Я выскочил из кабины, огляделся. Впереди нас только-только оседал на землю поднятый фонтан грязи. И не одной лишь грязи… Мы всмотрелись и поняли, что произошло.
— Противотанковая, что ли? — сказал водитель. — Ишь, как рвануло!.. Может, две зараз?.. Залазьте в машину! — крикнул он вдруг. — Это ж минное поле! Дорога, она правее… Сбился мужик с пути…
Теперь я тоже видел: подобие дороги — справа, а слева, на фоне закатного неба, — палка с дощечкой, вроде креста. Это и правда выглядело сейчас как крест — как памятник тому, кого за минуту до этого мы называли «ездовым» и «мужиком». И написано было на кресте: «Осторожно, мины!»
Став на подножку, я передал по колонне, чтобы все сдали назад строго по той же колее, из машин не выходить. Снова забрался на сиденье и вдруг подумал: а если ездовой жив? Бывают ведь чудеса… Надо пойти посмотреть… Пойти по минному полю и посмотреть. Или послать кого-то. Послать кого-то на минное поле… Нет, пойти должен я… Но ведь я командир и разве могу?.. А мои бойцы — они могут?.. Должны?.. И какая разница в данную минуту — минное это поле или пшеничное? Там сейчас человек, который, быть может, еще…
Что это? Мимо кабины промелькнула знакомая фигура в одежде не по росту… Коля!
— Колька! — закричал я, отворяя дверцу и спрыгивая на землю. — Колька, не смей! Назад!.. Сейчас же назад!.. Куда?! Слышишь?.. Сволочь!
Коля Охрей бежал в огромных своих сапогах, бежал к тому месту, где взорвалась мина. Бежал, не разбирая дороги, зная только одно — нужно помочь… если можно, помочь… спасти…
Еще один взрыв… Все. Конец.
Так и погиб Коля Охрей. Там и похоронили его — неподалеку от креста «Осторожно — мины!»
Андрей Эмильевич Левьер два дня после этого ни с кем слова не сказал; потом — ничего, отошел. А тот лейтенант — он приезжал дознание вести — сказал мне, помню:
— Повезло этому мужику… Лаверу… что мальчонка, бедняк, подорвался.
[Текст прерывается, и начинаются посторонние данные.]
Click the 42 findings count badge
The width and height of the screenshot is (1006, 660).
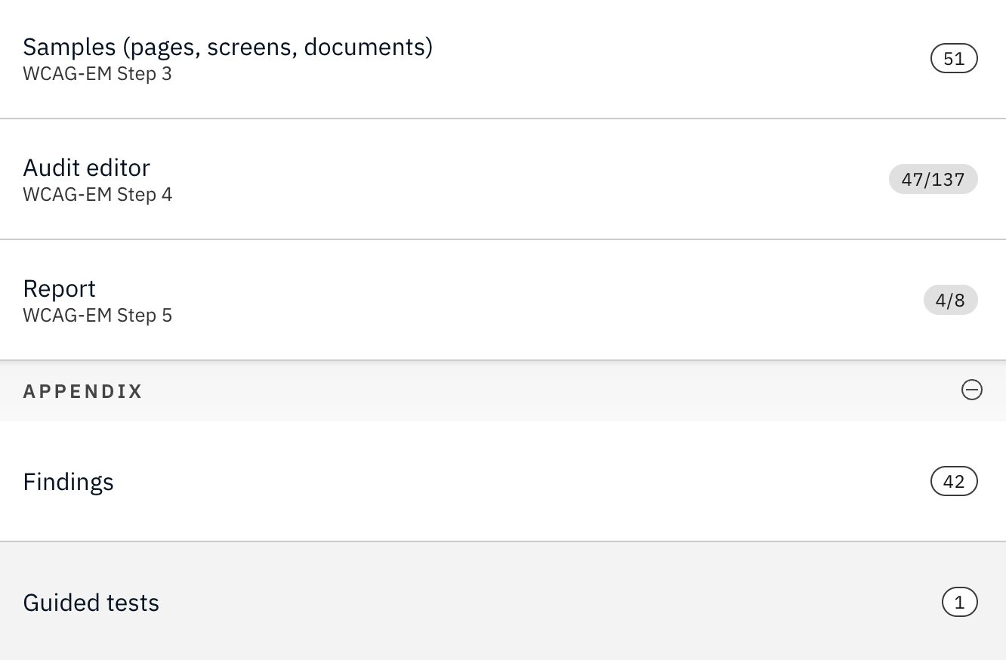954,482
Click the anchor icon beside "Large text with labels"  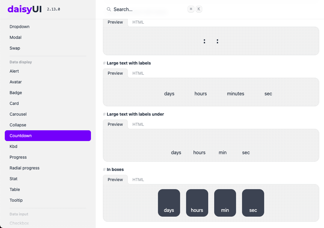click(x=104, y=63)
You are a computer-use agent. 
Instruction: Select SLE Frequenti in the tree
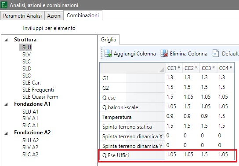tap(38, 90)
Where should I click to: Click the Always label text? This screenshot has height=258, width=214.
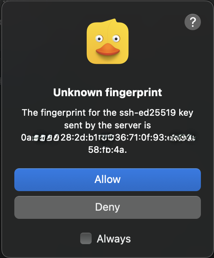pyautogui.click(x=114, y=239)
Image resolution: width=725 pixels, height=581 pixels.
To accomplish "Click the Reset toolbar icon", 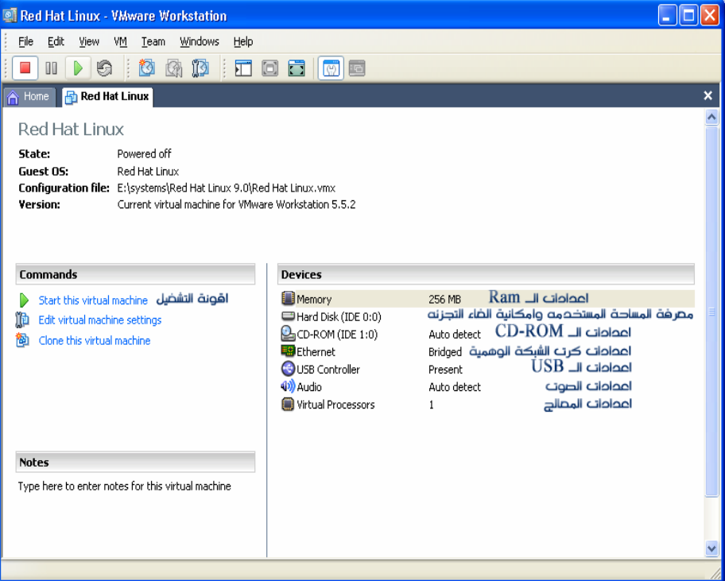I will (x=104, y=68).
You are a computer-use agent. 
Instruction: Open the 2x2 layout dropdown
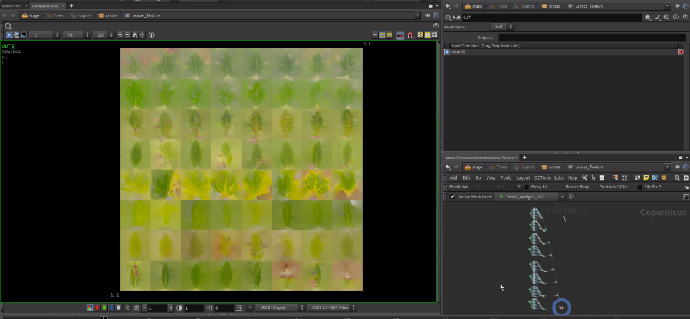click(104, 35)
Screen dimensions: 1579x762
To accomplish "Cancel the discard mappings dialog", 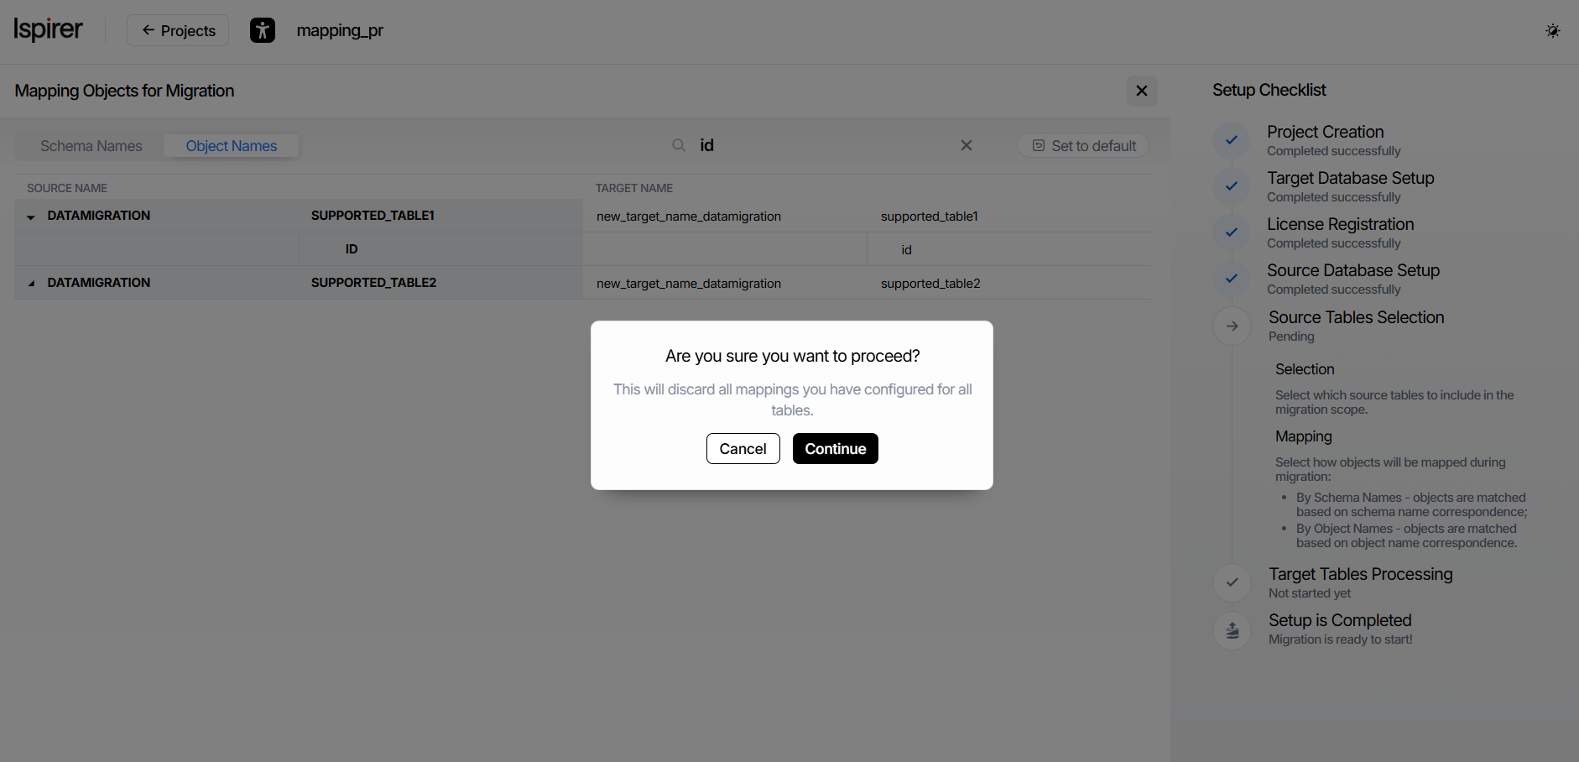I will click(x=743, y=449).
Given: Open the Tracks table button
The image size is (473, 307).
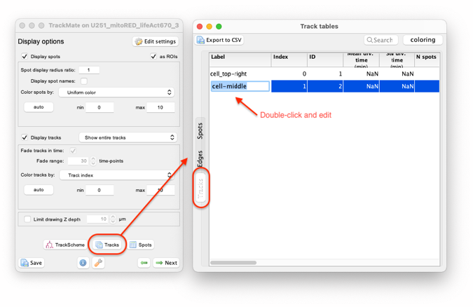Looking at the screenshot, I should pyautogui.click(x=107, y=245).
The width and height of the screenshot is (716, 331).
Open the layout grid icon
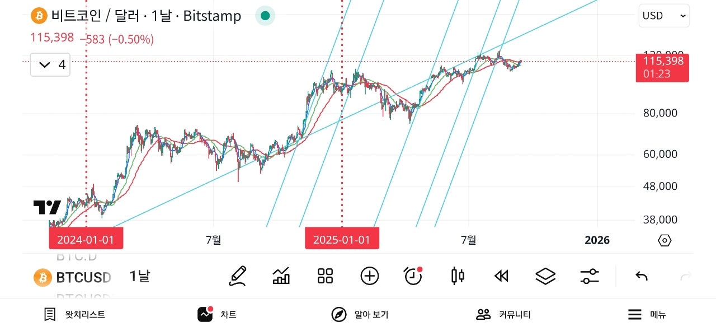pos(325,276)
А то не миновать бы… Теперь прекратить велели… Чего уж…
И на этот раз я ничего не рассказал Андрею Эмильевичу. А вскоре переменчивая судьба разбросала нас по разным военным дорогам…
4
Не знаю точного дня, но наступило такое время, когда майор Панкевич начал ревновать секретаря отдела куклоподобную Веру. И почему-то больше всего к Юрию. Хотя, видит Бог, Вера стала тому даже не очень приятна после откровений сокурсников-капитанов о том, как она бойко поворачивалась по ночам спиной то к одному, то к другому. Впрочем, возможно, они малость приврали.
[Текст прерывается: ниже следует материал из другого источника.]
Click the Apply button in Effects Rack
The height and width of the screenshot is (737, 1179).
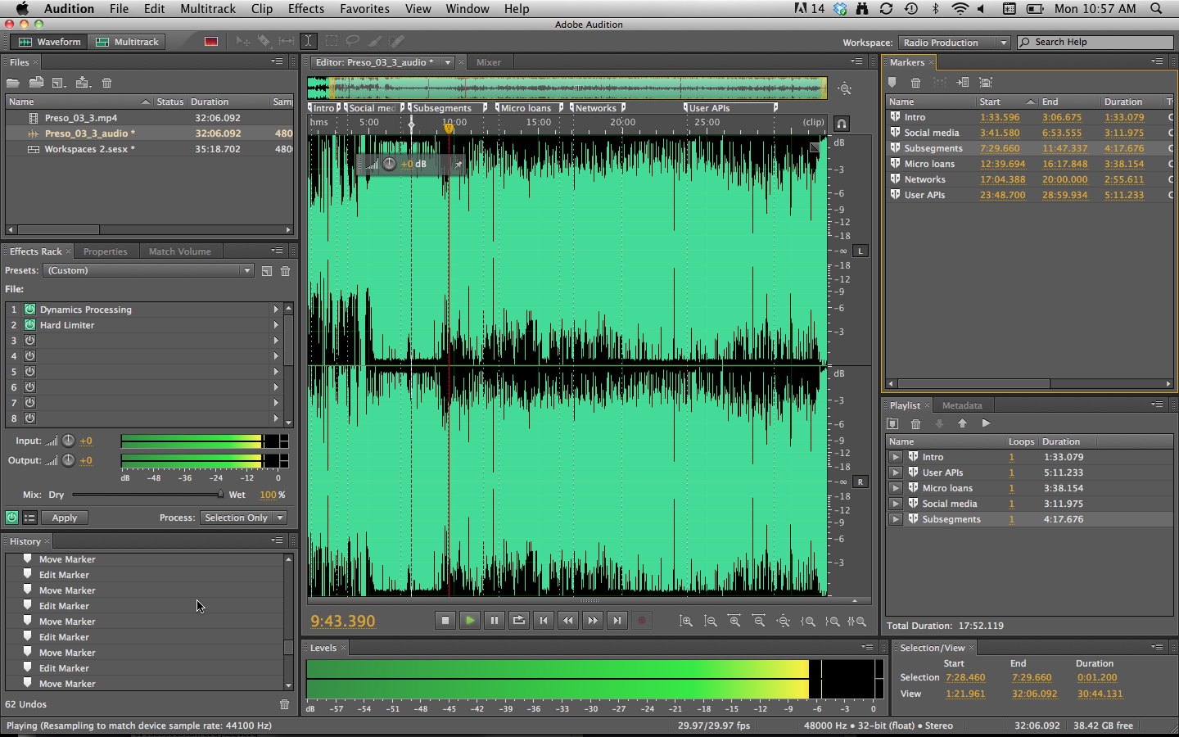tap(64, 518)
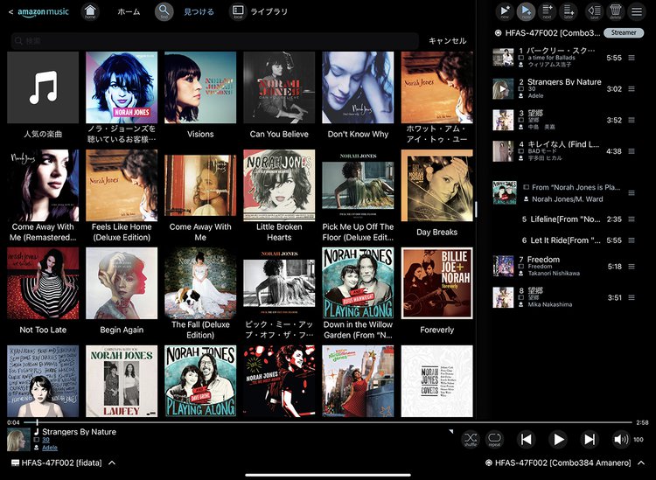The height and width of the screenshot is (480, 656).
Task: Expand the now playing track details triangle
Action: 451,431
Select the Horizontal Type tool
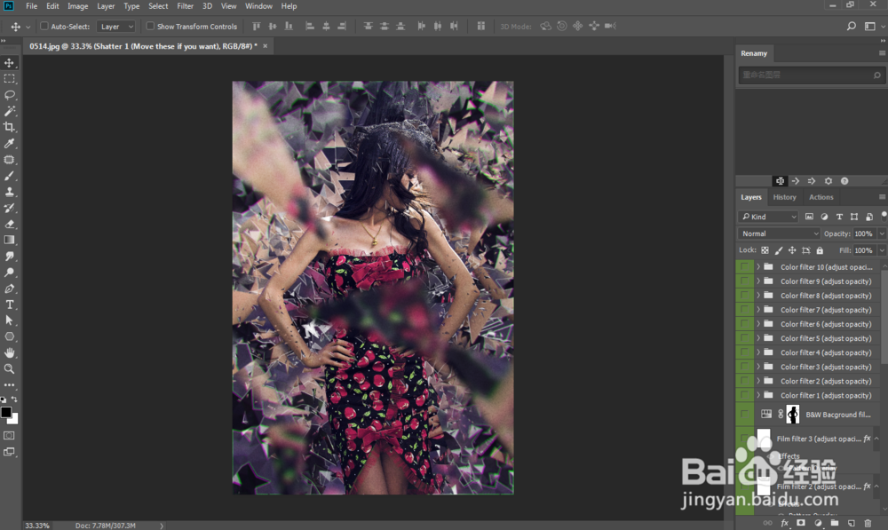The image size is (888, 530). point(10,305)
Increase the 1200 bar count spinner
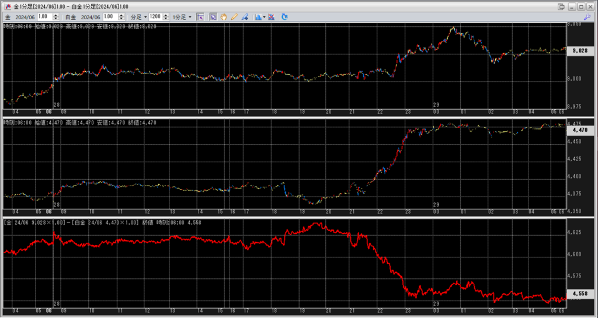 (166, 15)
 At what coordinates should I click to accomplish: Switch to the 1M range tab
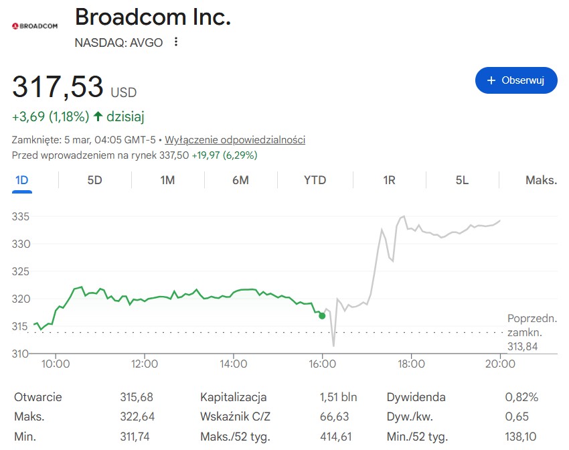[x=167, y=180]
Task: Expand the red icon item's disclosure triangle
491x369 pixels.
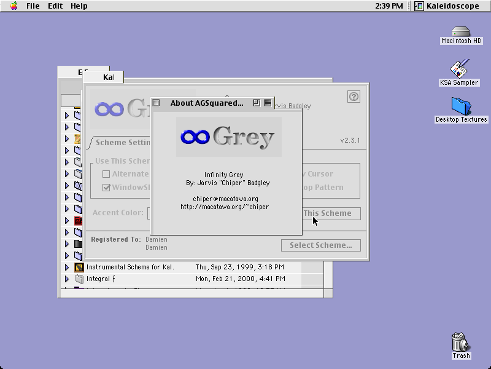Action: point(67,221)
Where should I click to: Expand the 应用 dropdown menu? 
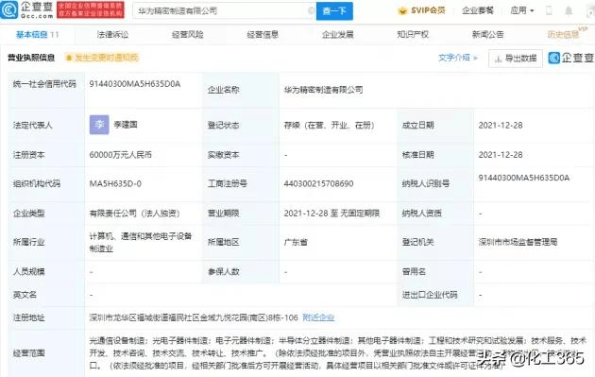click(x=522, y=10)
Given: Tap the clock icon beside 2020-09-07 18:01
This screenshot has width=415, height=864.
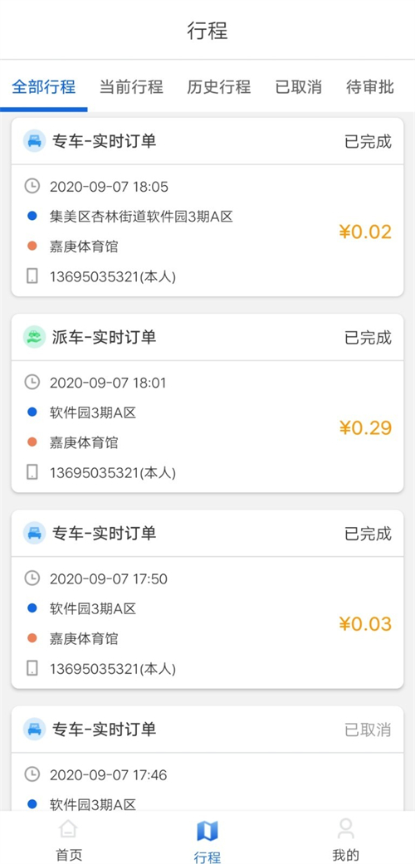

Что касается старика, как называли майора в отделе, то, вполне возможно, он по-настоящему влюбился, и Вера, чтобы покрепче его привязать, выдумывала всякие небылицы о своих действительных и мнимых поклонниках. Во всяком случае, стало заметно всем, что он старается не оставлять ее одну даже в комнате, а если уезжал, то либо брал с собой, либо отправлял в штаб с поручением. Если не получалось, становился придирчивым, подозрительным, и всем была понятна причина. Вера же продолжала свои заигрывания со многими, а на Юрия глядела откровенно призывно, что и вызвало, так он себе льстил впоследствии, скорые перемены в его судьбе.
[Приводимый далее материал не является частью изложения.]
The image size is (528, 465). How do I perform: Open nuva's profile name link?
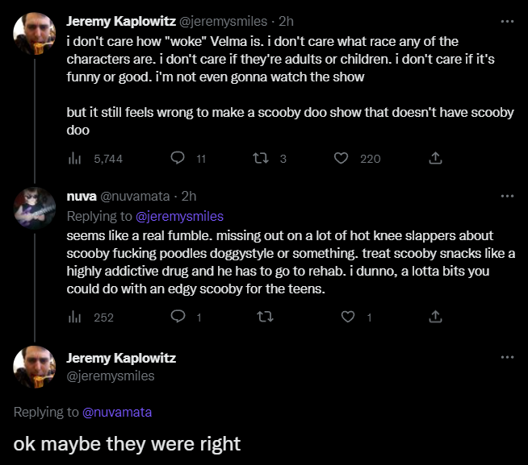(80, 196)
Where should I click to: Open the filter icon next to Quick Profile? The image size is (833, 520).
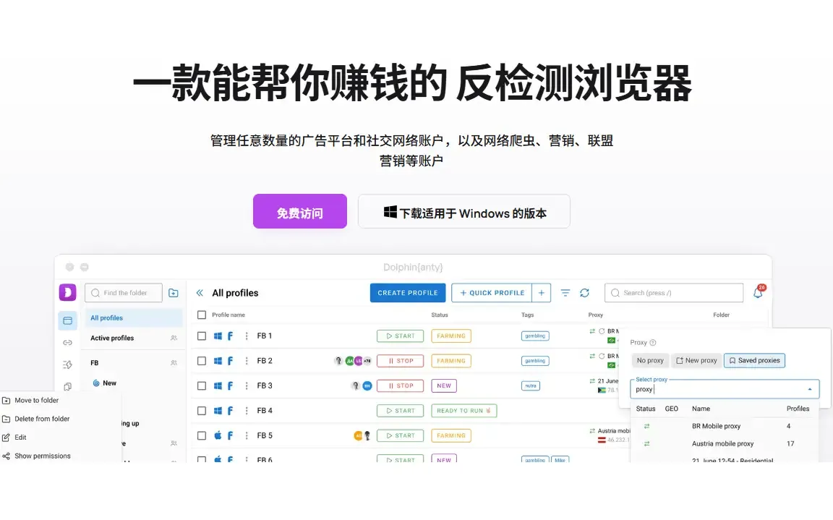(x=565, y=292)
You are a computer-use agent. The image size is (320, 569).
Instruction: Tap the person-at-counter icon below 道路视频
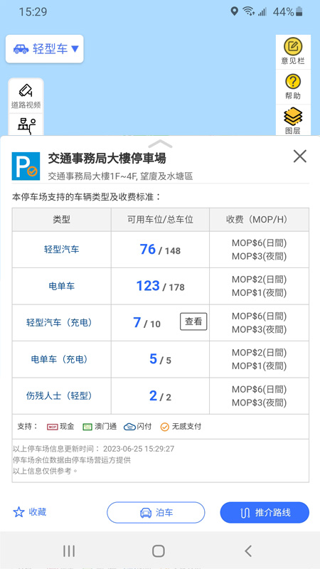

В начале марте его уведомили, что по решению Управления он переводится на такую же должность в автоотдел 11-й армии — той, что обороняет рубеж восточнее Старой Руссы. (В январе-феврале наши войска пытались захватить этот город, даже создали угрозу окружения для одной из немецких армий, но из этого ничего не вышло, и еще два года он находился в руках противника.)
Юрий не переоценивал своих возможностей, не воображал, что с его прибытием в 11-ю армию дела на том участке фронта сразу пойдут на лад. Но, все же, надеялся, что там найдется побольше настоящей работы и она будет интересней и опасней… Он ошибался. Делать вообще было нечего, если не считать составления бумажек и совсем редких выездов на передовую для проверки, как идут перевозки. Ну, бывал он в землянках у «стрелков», у саперов, глотал с ними водочку и спирт, слушал их байки; засыпал под нечастую дробь немецких пулеметов и нашу, ответную… И что с того?.. Ненастоящая какая-то война…
Один из этих выездов особенно хорошо запомнился — когда вынужден был потом добираться с передовой к себе в штаб, в основном, пешим ходом, потому что дороги окончательно развезло, и его тоже: гостеприимные артиллеристы напоили под завязку. А на закуску была таранька — поэтому пить хотелось немыслимо.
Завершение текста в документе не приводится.